### Task brief
Copy out, exactly, the first line of the entries below and every line after it through the one containing "38-38-75 (121, 1795)".

Saved entries:
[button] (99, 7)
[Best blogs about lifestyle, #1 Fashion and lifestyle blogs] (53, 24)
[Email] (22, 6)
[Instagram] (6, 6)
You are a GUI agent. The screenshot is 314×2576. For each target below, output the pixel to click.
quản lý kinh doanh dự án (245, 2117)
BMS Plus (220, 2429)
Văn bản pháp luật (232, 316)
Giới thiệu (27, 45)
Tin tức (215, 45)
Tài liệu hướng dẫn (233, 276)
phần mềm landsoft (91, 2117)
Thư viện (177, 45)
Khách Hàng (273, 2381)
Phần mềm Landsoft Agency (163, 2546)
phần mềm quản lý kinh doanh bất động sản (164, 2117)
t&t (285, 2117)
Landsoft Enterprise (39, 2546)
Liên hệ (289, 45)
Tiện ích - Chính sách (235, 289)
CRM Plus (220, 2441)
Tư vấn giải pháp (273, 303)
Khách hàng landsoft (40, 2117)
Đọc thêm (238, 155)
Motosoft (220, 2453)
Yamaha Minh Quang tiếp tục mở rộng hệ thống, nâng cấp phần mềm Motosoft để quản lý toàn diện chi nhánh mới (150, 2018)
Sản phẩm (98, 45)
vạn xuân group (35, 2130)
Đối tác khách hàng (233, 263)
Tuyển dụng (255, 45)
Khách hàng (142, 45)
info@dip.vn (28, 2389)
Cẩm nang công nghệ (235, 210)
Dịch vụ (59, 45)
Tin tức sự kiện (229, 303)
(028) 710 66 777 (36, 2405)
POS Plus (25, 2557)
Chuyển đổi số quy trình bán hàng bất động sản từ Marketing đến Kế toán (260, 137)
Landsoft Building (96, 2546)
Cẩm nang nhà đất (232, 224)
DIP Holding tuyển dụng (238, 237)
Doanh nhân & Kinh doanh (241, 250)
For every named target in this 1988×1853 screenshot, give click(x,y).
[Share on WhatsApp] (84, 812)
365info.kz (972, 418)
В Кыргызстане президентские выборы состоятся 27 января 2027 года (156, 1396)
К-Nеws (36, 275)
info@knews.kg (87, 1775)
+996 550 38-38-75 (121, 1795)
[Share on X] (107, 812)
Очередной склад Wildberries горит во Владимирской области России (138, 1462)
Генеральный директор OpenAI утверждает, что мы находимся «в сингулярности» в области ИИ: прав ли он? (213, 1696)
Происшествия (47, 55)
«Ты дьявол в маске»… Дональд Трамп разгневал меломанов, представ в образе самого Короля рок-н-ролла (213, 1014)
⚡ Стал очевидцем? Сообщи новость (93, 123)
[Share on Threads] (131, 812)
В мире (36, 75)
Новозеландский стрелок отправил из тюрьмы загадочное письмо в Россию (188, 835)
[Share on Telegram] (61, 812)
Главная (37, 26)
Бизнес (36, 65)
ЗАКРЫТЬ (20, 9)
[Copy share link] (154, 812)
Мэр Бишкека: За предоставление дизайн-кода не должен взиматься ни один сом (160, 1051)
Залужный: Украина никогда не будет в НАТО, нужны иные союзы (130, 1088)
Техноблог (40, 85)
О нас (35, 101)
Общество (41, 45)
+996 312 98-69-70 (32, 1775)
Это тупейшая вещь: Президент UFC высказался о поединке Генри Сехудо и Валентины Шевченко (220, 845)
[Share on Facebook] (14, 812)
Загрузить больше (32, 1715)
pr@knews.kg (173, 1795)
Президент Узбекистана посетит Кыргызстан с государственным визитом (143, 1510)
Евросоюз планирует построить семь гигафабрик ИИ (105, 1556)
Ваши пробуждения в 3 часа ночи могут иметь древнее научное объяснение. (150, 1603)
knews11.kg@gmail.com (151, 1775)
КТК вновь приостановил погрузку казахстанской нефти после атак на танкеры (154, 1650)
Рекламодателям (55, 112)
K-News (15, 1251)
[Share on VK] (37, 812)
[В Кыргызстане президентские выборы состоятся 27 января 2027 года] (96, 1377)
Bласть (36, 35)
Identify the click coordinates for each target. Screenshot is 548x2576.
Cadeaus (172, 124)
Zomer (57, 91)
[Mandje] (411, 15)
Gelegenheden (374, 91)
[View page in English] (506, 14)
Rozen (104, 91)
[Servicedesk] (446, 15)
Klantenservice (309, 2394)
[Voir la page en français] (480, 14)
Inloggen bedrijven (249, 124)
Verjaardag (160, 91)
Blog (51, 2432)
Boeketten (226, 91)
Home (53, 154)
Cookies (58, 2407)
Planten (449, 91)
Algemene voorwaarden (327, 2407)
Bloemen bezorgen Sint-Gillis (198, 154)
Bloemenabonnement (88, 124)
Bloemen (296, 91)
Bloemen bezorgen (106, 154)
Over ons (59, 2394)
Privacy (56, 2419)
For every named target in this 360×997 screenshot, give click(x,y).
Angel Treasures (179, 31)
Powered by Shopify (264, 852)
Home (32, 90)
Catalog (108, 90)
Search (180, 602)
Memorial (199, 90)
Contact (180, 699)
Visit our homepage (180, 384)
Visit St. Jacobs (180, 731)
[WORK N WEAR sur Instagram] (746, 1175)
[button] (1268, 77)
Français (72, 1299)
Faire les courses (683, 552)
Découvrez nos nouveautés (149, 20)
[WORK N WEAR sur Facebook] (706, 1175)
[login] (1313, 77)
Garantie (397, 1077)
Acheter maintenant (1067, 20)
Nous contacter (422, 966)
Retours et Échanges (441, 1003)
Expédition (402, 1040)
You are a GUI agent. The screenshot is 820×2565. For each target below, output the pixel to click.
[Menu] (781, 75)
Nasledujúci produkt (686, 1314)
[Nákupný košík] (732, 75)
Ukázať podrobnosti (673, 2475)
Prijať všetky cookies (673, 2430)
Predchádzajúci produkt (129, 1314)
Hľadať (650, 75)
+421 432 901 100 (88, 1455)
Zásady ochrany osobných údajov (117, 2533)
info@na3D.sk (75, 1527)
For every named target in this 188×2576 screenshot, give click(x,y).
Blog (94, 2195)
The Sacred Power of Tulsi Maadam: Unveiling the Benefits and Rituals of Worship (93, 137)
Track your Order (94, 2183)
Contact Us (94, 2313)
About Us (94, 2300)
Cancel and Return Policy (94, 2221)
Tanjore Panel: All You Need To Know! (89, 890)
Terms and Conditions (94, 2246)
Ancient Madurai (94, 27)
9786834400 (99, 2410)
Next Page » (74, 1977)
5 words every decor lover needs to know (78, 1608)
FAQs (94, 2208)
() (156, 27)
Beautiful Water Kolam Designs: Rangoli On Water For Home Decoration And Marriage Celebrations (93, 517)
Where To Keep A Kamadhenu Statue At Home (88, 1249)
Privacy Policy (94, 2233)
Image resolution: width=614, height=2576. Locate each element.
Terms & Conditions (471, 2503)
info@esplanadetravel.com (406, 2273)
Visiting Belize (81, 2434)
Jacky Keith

### Response
[button] (99, 7)
[Best blogs about lifestyle, #1 Fashion and lifestyle blogs] (53, 24)
[Email] (22, 6)
[Instagram] (6, 6)
You are a GUI agent. The screenshot is 314×2576. For each target below, output the pixel to click.
quản lý kinh doanh dự án (245, 2117)
BMS Plus (220, 2429)
Văn bản pháp luật (232, 316)
Giới thiệu (27, 45)
Tin tức (215, 45)
Tài liệu hướng dẫn (233, 276)
phần mềm landsoft (91, 2117)
Thư viện (177, 45)
Khách Hàng (273, 2381)
Phần mềm Landsoft Agency (163, 2546)
phần mềm quản lý kinh doanh bất động sản (164, 2117)
t&t (285, 2117)
Landsoft Enterprise (39, 2546)
Liên hệ (289, 45)
Tiện ích - Chính sách (235, 289)
CRM Plus (220, 2441)
Tư vấn giải pháp (273, 303)
Khách hàng landsoft (40, 2117)
Đọc thêm (238, 155)
Motosoft (220, 2453)
Yamaha Minh Quang tiếp tục mở rộng hệ thống, nâng cấp phần mềm Motosoft để quản lý toàn diện chi nhánh mới (150, 2018)
Sản phẩm (98, 45)
vạn xuân group (35, 2130)
Đối tác khách hàng (233, 263)
Tuyển dụng (255, 45)
Khách hàng (142, 45)
info@dip.vn (28, 2389)
Cẩm nang công nghệ (235, 210)
Dịch vụ (59, 45)
Tin tức sự kiện (229, 303)
(028) 710 66 777 (36, 2405)
POS Plus (25, 2557)
Chuyển đổi số quy trình bán hàng bất động sản từ Marketing đến Kế toán (260, 137)
Landsoft Building (96, 2546)
Cẩm nang nhà đất (232, 224)
DIP Holding tuyển dụng (238, 237)
Doanh nhân & Kinh doanh (241, 250)
For every named target in this 1988×1853 screenshot, give click(x,y).
[Share on WhatsApp] (84, 812)
365info.kz (972, 418)
В Кыргызстане президентские выборы состоятся 27 января 2027 года (156, 1396)
К-Nеws (36, 275)
info@knews.kg (87, 1775)
+996 550 38-38-75 (121, 1795)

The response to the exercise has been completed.